╭─ Available records

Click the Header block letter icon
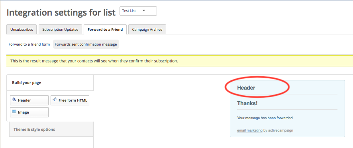Screen dimensions: 353x148 (x=14, y=100)
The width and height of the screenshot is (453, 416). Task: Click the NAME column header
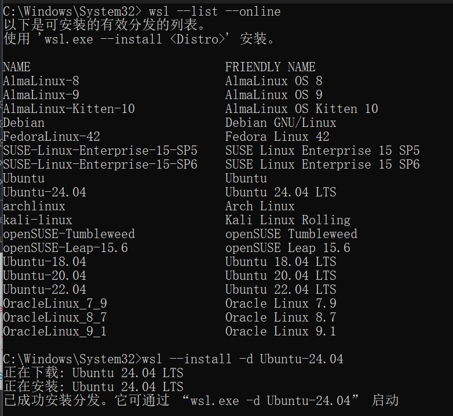(17, 67)
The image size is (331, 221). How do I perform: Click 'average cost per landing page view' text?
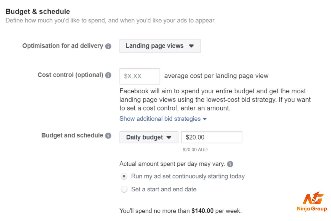pos(216,76)
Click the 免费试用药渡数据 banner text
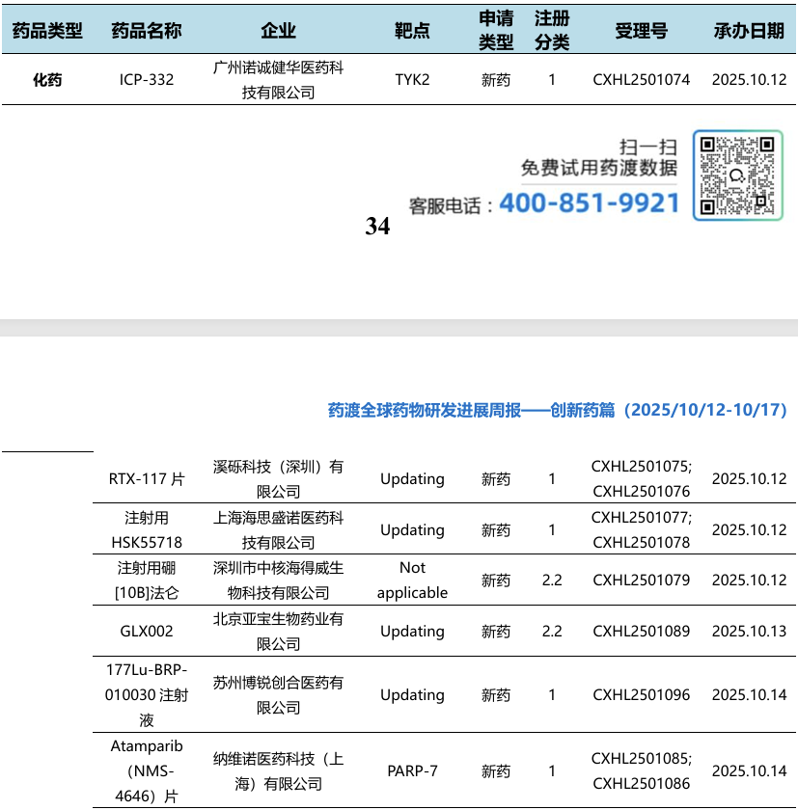 coord(599,168)
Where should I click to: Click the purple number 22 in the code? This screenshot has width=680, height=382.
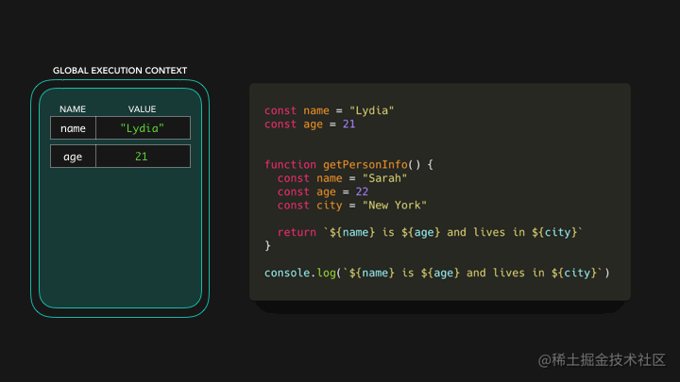[362, 191]
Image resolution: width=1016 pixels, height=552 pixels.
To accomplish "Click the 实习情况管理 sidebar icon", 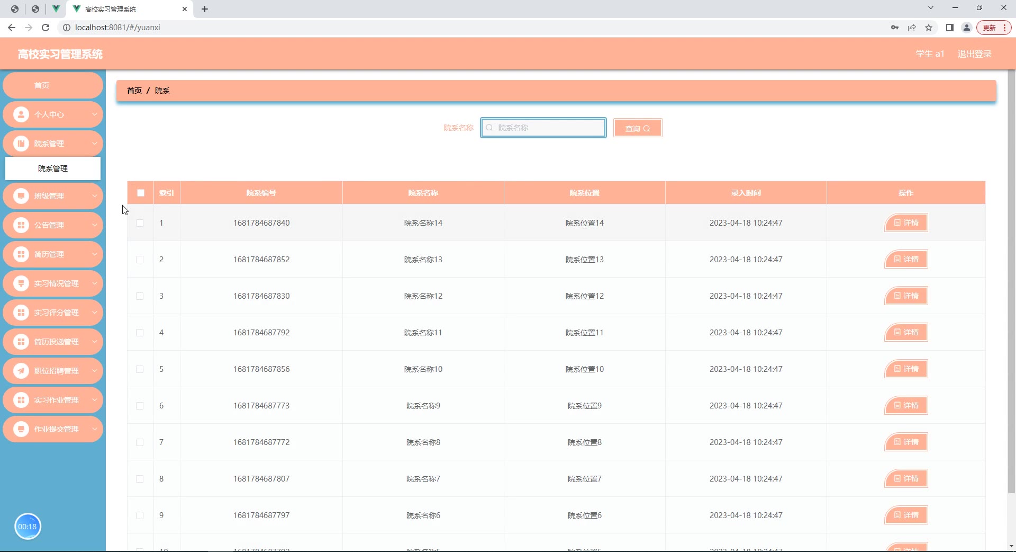I will click(21, 283).
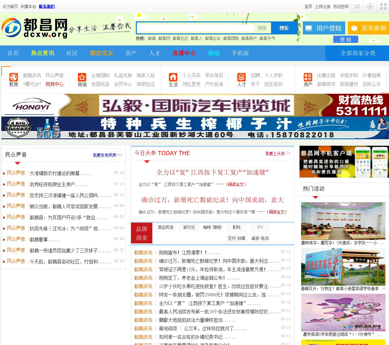Open 立即注册 register link
The image size is (389, 345).
click(x=323, y=6)
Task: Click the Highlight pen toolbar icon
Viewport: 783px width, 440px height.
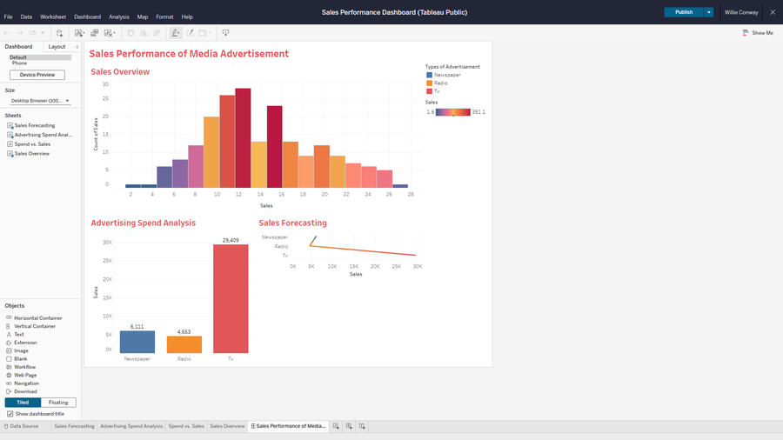Action: (x=176, y=33)
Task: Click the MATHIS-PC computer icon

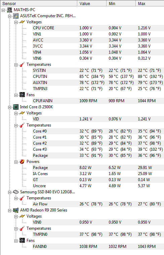Action: (x=10, y=10)
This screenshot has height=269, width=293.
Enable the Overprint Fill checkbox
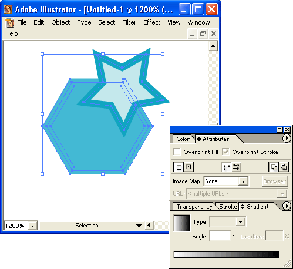click(177, 152)
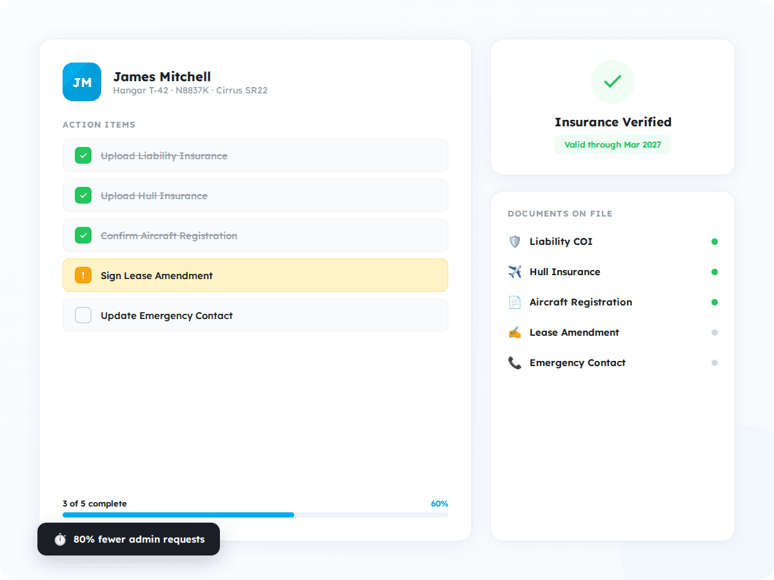Open the Sign Lease Amendment action item
The height and width of the screenshot is (580, 774).
coord(255,275)
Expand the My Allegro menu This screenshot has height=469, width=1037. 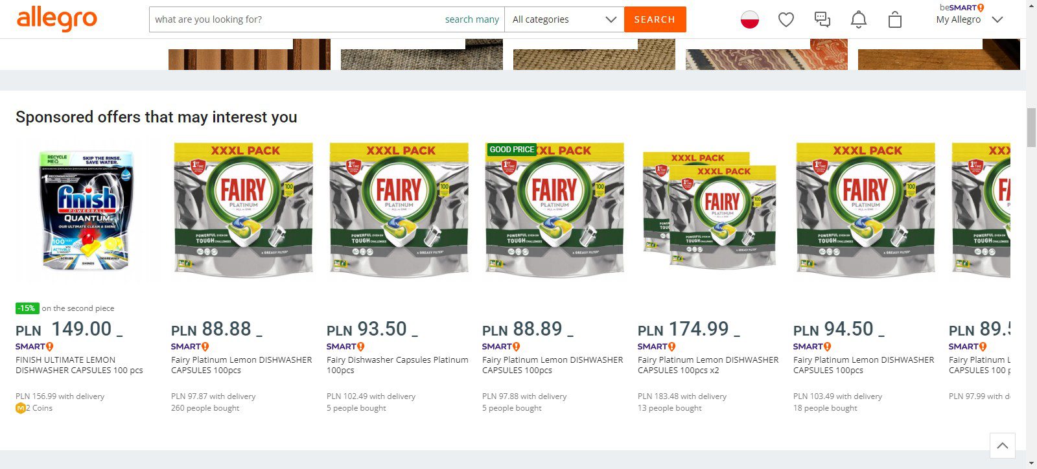[x=969, y=19]
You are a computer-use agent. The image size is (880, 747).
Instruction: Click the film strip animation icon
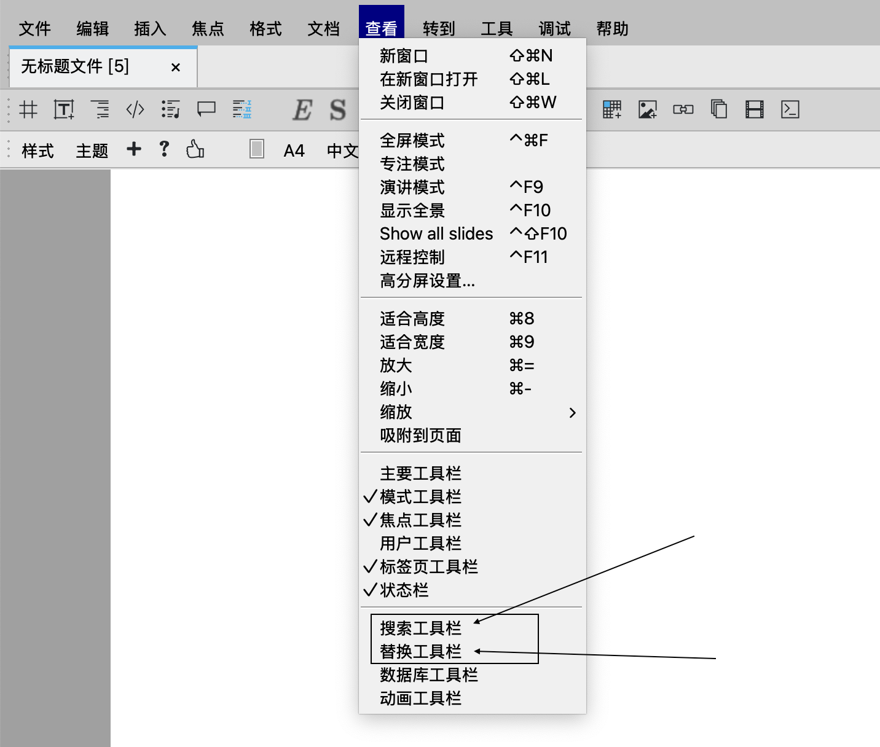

╰─

> [Task to carry out]: Nothing but the lines from the first line of the data through the line with "Image resolution: width=1016" belongs in the answer, copied exactly and without pictures.

> [Answer box]:
Click the Header block letter icon
Screen dimensions: 353x148 (x=14, y=100)
The width and height of the screenshot is (453, 416). Task: Click the NAME column header
(17, 67)
The image size is (331, 221). How do I perform: Click 'average cost per landing page view' text?
pos(216,76)
Click the 免费试用药渡数据 banner text
 coord(599,168)
Where should I click to: Click the purple number 22 in the code? This screenshot has width=680, height=382.
[362, 191]
Image resolution: width=1016 pixels, height=552 pixels.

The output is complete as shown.